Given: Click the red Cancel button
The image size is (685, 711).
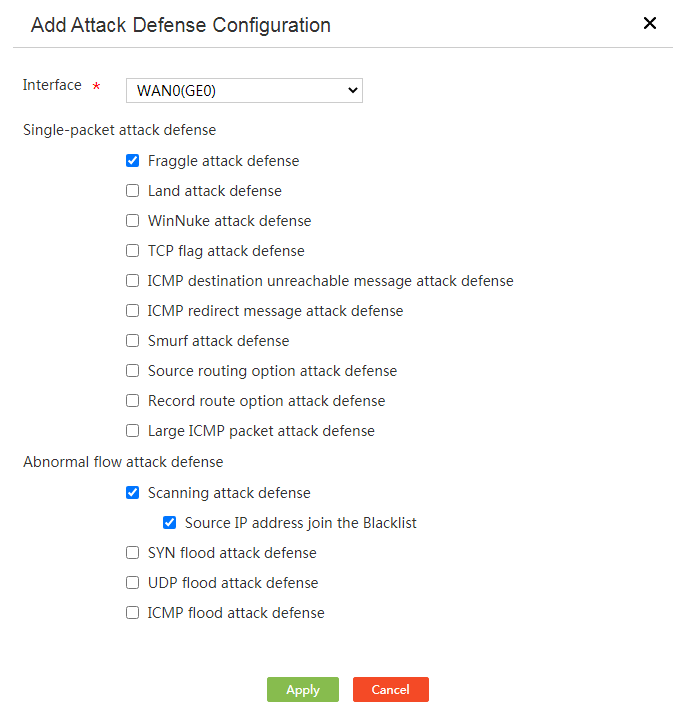Looking at the screenshot, I should (x=391, y=690).
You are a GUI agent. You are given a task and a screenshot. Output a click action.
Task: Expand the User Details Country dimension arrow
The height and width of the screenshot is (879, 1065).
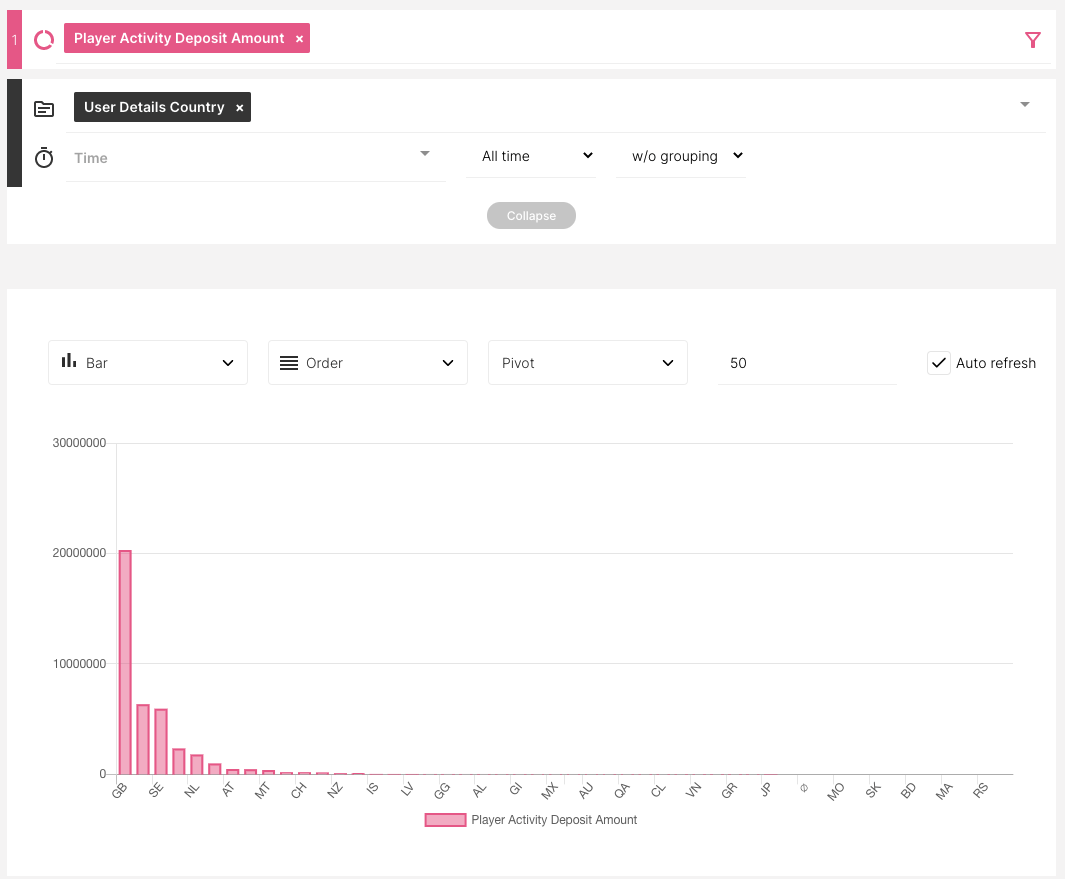click(x=1024, y=105)
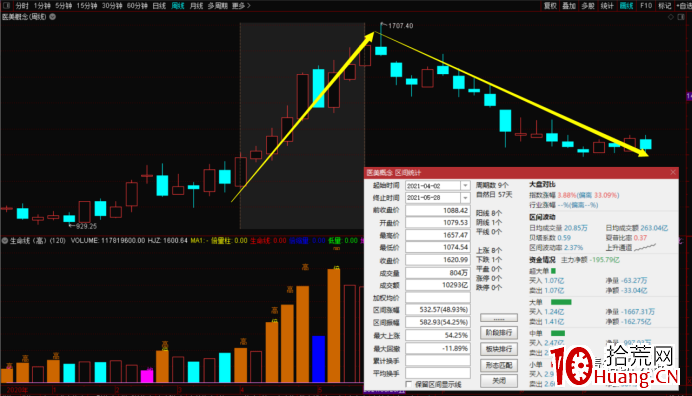Image resolution: width=692 pixels, height=396 pixels.
Task: Enable 保留区间显示线 checkbox
Action: point(408,384)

What is expected: Would you restate, word for word, the lines from the one holding "You are a GUI" through the end of the material above? Omit the pictures.

Written answer:
You are a GUI agent. You are given a task and a screenshot. Output a click action.
Task: Expand the User Details Country dimension arrow
The height and width of the screenshot is (879, 1065).
click(x=1024, y=105)
Image resolution: width=692 pixels, height=396 pixels.
Task: Enable 保留区间显示线 checkbox
Action: point(408,384)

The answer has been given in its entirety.